((

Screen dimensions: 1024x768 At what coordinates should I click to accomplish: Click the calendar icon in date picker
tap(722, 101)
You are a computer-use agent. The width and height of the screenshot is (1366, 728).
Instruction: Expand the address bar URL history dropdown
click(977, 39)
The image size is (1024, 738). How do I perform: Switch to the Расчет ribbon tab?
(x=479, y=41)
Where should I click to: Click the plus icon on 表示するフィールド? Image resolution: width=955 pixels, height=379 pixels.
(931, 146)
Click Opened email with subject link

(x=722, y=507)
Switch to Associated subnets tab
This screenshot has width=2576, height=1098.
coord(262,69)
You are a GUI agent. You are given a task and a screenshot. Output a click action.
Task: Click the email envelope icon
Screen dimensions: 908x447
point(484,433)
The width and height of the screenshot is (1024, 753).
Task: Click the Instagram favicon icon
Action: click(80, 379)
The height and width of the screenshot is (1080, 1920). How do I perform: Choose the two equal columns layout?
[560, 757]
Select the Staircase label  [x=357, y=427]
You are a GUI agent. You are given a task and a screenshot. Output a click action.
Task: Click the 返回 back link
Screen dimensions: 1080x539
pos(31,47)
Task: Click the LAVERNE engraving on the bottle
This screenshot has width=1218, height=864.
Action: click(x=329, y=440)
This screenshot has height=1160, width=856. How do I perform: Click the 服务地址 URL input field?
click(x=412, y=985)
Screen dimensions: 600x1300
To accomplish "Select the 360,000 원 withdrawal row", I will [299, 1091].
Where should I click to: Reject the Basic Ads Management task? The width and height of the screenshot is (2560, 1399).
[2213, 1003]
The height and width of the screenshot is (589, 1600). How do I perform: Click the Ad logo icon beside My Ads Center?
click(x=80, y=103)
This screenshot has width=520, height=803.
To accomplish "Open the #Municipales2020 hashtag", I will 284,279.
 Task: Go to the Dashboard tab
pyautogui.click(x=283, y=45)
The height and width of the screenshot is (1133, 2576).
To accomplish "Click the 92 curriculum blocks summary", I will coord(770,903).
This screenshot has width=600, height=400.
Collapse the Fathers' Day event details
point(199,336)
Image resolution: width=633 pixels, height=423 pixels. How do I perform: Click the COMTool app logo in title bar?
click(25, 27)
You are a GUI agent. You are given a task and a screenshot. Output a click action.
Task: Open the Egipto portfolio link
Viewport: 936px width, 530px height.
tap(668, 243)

))

### WORK TO COMPLETE
What is needed is an exact transcription of every entry above.

### SOLUTION TO THIS TASK
Screen dimensions: 1024x768 At what coordinates should I click to accomplish: Click the calendar icon in date picker
tap(722, 101)
You are a computer-use agent. The width and height of the screenshot is (1366, 728).
Instruction: Expand the address bar URL history dropdown
click(977, 39)
The image size is (1024, 738). How do I perform: Switch to the Расчет ribbon tab?
(x=479, y=41)
Where should I click to: Click the plus icon on 表示するフィールド? Image resolution: width=955 pixels, height=379 pixels.
(931, 146)
Click Opened email with subject link

(x=722, y=507)
Switch to Associated subnets tab
This screenshot has width=2576, height=1098.
coord(262,69)
You are a GUI agent. You are given a task and a screenshot. Output a click action.
Task: Click the email envelope icon
Screen dimensions: 908x447
point(484,433)
The width and height of the screenshot is (1024, 753).
Task: Click the Instagram favicon icon
Action: click(80, 379)
The height and width of the screenshot is (1080, 1920). How do I perform: Choose the two equal columns layout?
[560, 757]
Select the Staircase label  [x=357, y=427]
You are a GUI agent. You are given a task and a screenshot. Output a click action.
Task: Click the 返回 back link
Screen dimensions: 1080x539
pos(31,47)
Task: Click the LAVERNE engraving on the bottle
This screenshot has width=1218, height=864.
Action: click(x=329, y=440)
This screenshot has height=1160, width=856. How do I perform: Click the 服务地址 URL input field?
click(x=412, y=985)
Screen dimensions: 600x1300
To accomplish "Select the 360,000 원 withdrawal row", I will [299, 1091].
Where should I click to: Reject the Basic Ads Management task? The width and height of the screenshot is (2560, 1399).
[2213, 1003]
The height and width of the screenshot is (589, 1600). How do I perform: Click the Ad logo icon beside My Ads Center?
click(x=80, y=103)
This screenshot has width=520, height=803.
To accomplish "Open the #Municipales2020 hashtag", I will 284,279.
 Task: Go to the Dashboard tab
pyautogui.click(x=283, y=45)
The height and width of the screenshot is (1133, 2576).
To accomplish "Click the 92 curriculum blocks summary", I will coord(770,903).
This screenshot has width=600, height=400.
Collapse the Fathers' Day event details
point(199,336)
Image resolution: width=633 pixels, height=423 pixels. How do I perform: Click the COMTool app logo in title bar?
click(25, 27)
You are a GUI agent. You are given a task and a screenshot. Output a click action.
Task: Open the Egipto portfolio link
Viewport: 936px width, 530px height.
tap(668, 243)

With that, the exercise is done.